About the job
We invite you to submit your CV in English, highlighting your English proficiency level.
Mindrift collaborates with talented professionals to connect them with project-based AI opportunities in leading tech firms, focusing on the assessment, evaluation, and enhancement of AI systems. This is a project-based engagement, not a permanent position.
Key Responsibilities:
- Craft original computational statistics challenges that emulate real-world mathematical research workflows.
- Develop problems that necessitate Python programming for solutions, utilizing libraries such as Numpy, SciPy, and Sympy.
- Ensure challenges are computationally demanding, requiring extended timeframes to solve manually (days/weeks).
- Formulate problems that necessitate complex reasoning chains within domains like number theory, combinatorics, graph theory, and numerical analysis.
- Base issues on authentic research obstacles or practical applications from mathematical fields.
- Validate solutions through Python, using standard mathematical libraries.
- Clearly document problem statements and provide verified correct answers.
Ideal Candidate Profile:
- A degree in Statistics or a related area.
- Proficient in Python for numerical validation; familiarity with MATLAB, R, C, SQL, Numpy, Pandas, SciPy, domain-specific libraries, or other programming languages is acceptable.
- At least 2 years of relevant professional experience in applied research or teaching.
- Strong command of written English (C1 or higher).

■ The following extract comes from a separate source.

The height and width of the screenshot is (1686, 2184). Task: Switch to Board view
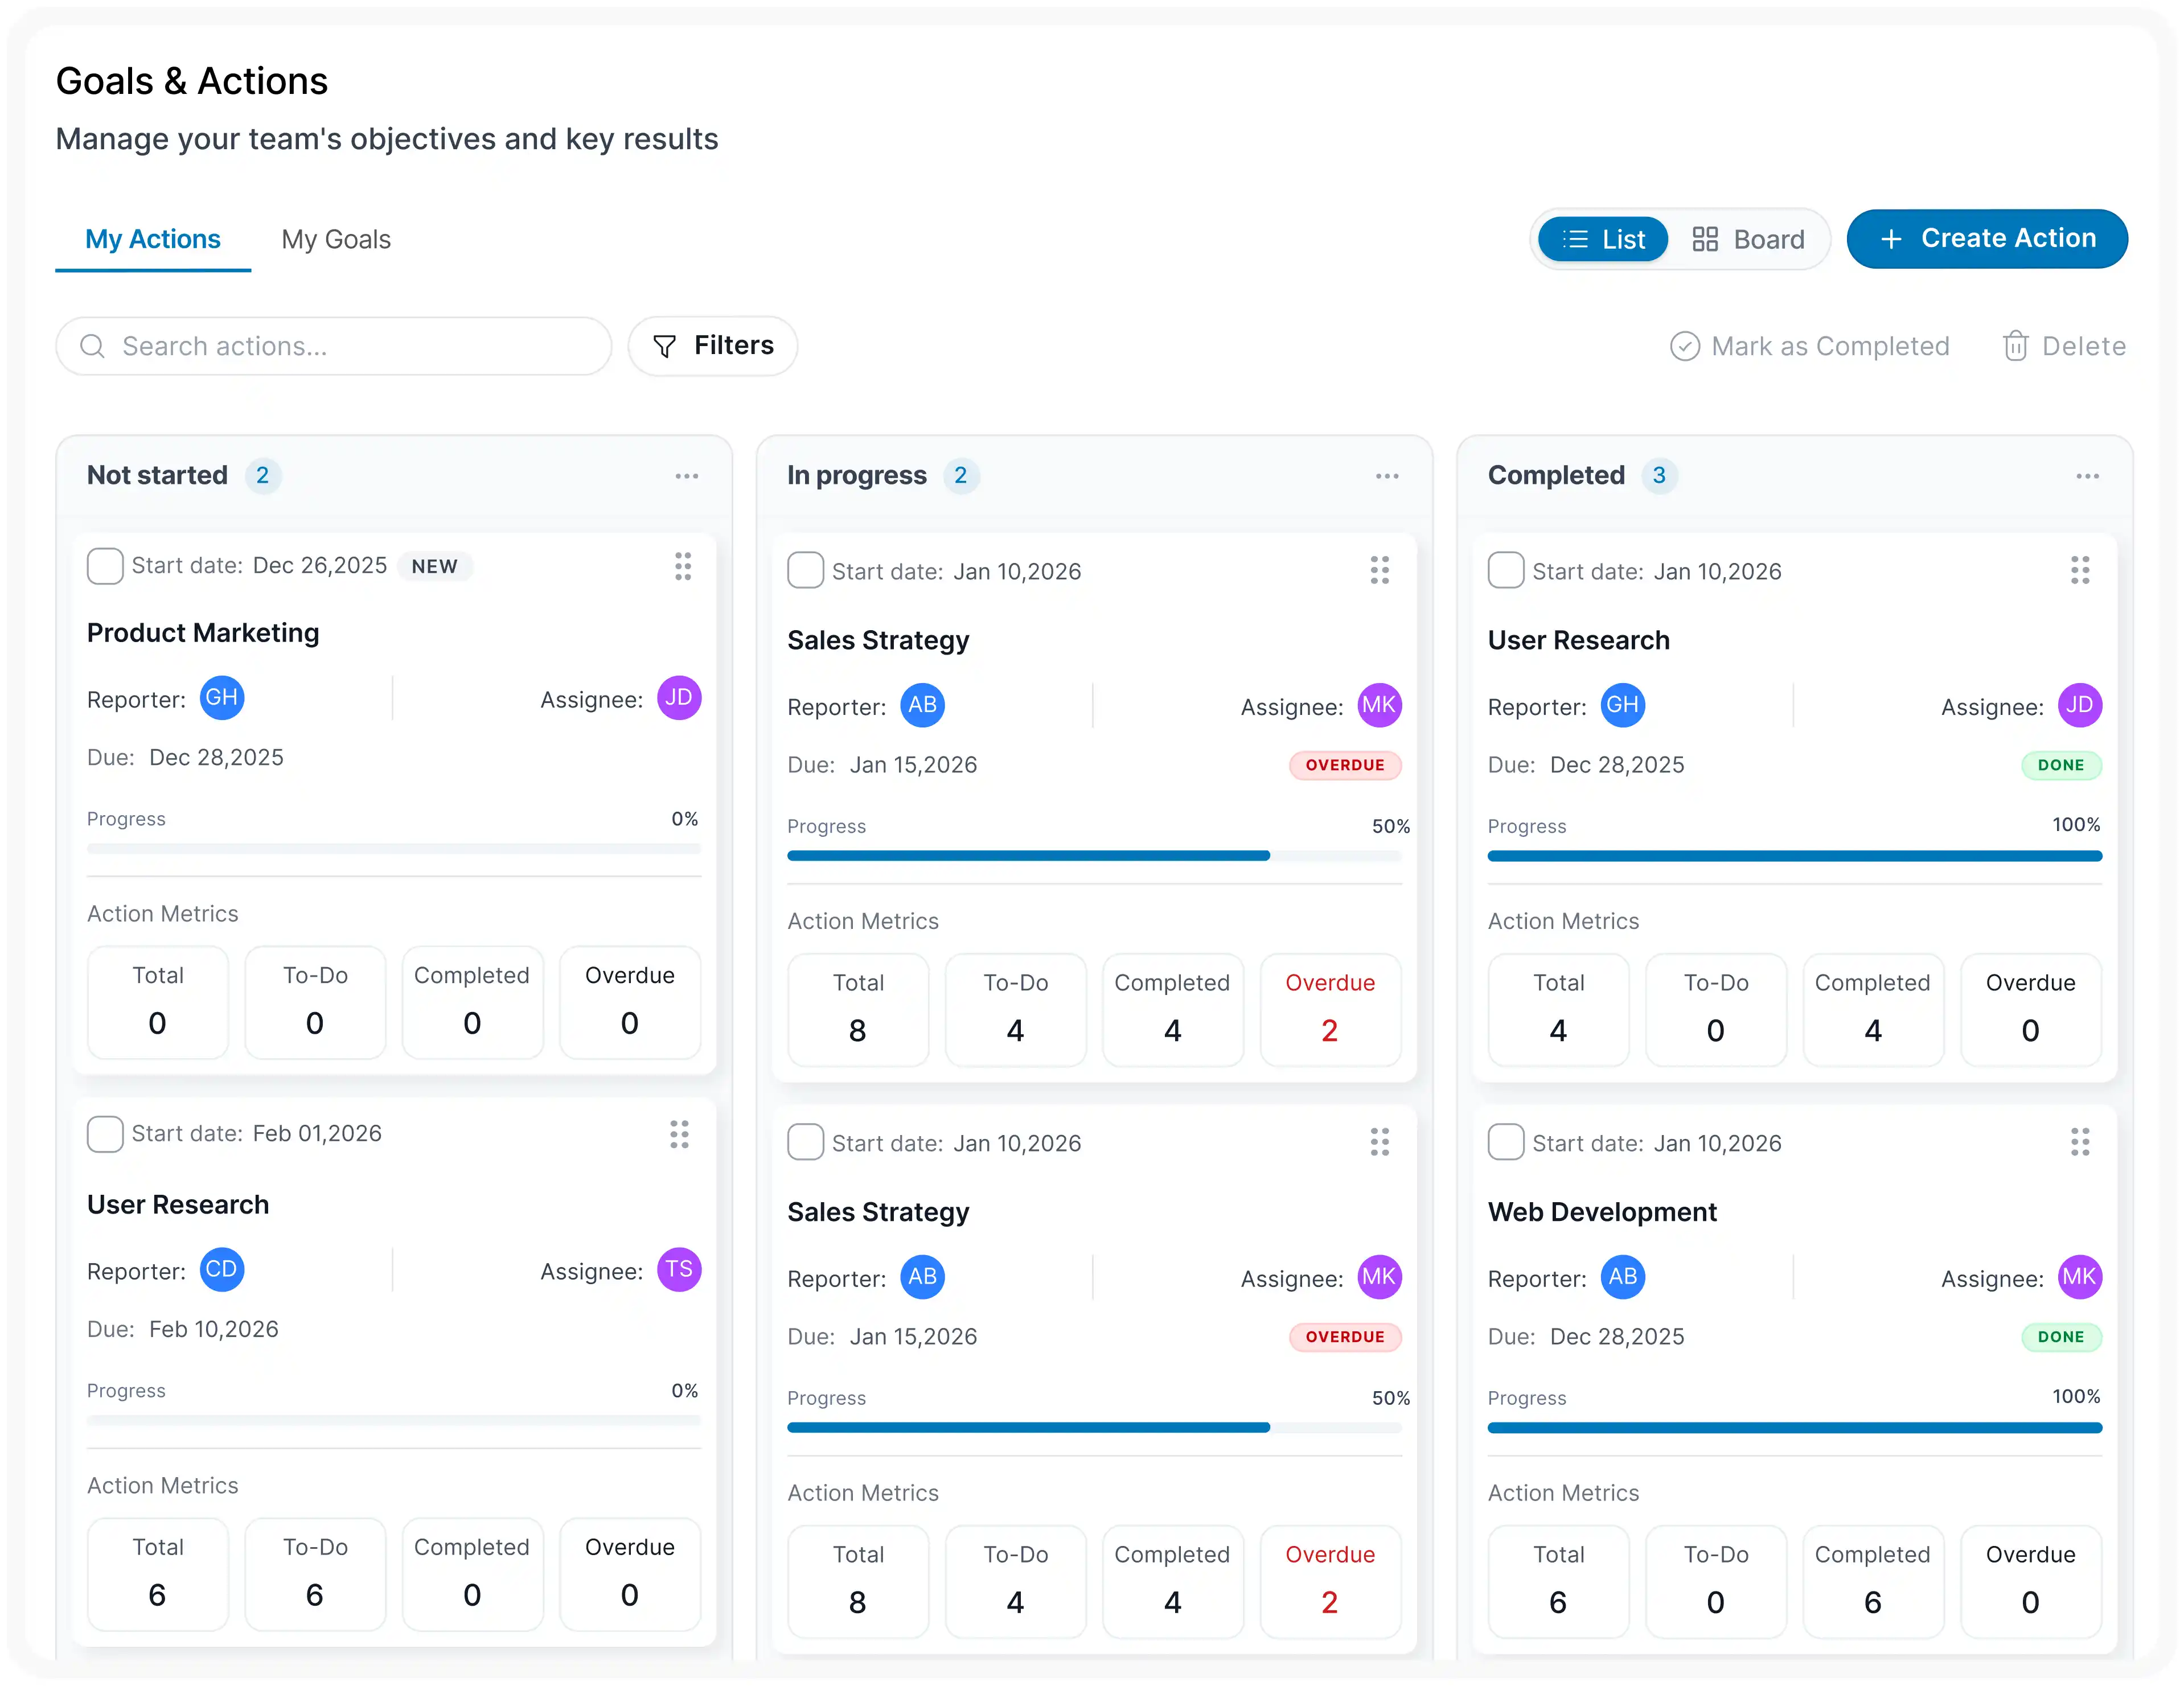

- Holding professional certifications (e.g., CMME, SAS Certification, CAP) and experience with international or applied projects is advantageous.
Application Process:
Apply → Pass qualifications → Join a project → Complete tasks → Get compensated.
Project Commitment:
Tasks are expected to require approximately 10–20 hours per week during active phases, depending on project needs. This is an estimate and not a guaranteed workload.
Compensation:
Contributors can earn up to $73 per hour, contingent upon their contribution level and pace. Compensation varies across projects based on their scope, complexity, and required expertise; other projects may offer different earning potential based on their specific requirements.